A lens forms images because each curved surface refracts rays according to Snell’s Law. In a converging lens, the geometry causes rays to bend toward the axis overall; in a diverging lens, the geometry causes rays to bend away overall. Even though AP problems usually let you start with the thin lens equation, it’s valuable to remember that the equation is a shortcut built on refraction.

That connection also explains why lenses have focal lengths that depend on both the lens shape and the refractive index of the material (and why the same lens behaves slightly differently in air vs in water).

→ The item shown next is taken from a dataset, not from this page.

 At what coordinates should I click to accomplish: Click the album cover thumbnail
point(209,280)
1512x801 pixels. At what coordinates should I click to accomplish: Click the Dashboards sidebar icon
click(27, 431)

You typically won’t need a full lensmaker calculation in this scope, but the qualitative dependency is fair game.

Exam Focus
  • Typical question patterns:
    • Use \frac{1}{f} = \frac{1}{d_o} + \frac{1}{d_i} to compute image location, then use the sign of d_i to decide real vs virtual.
    • Compute magnification with m = -\frac{d_i}{d_o} and interpret sign (upright vs inverted) and magnitude (size change).
    • Ray-diagram reasoning questions: given an object location relative to f and 2f for a converging lens, predict image type, orientation, and approximate location.
  • Common mistakes:
    • Forgetting that diverging lenses have negative f, leading to incorrect image type.
    • Treating a negative d_i as an “error” instead of identifying it as a virtual image.
    • Mixing up orientation rules: use the sign of m rather than memorized statements detached from the geometry.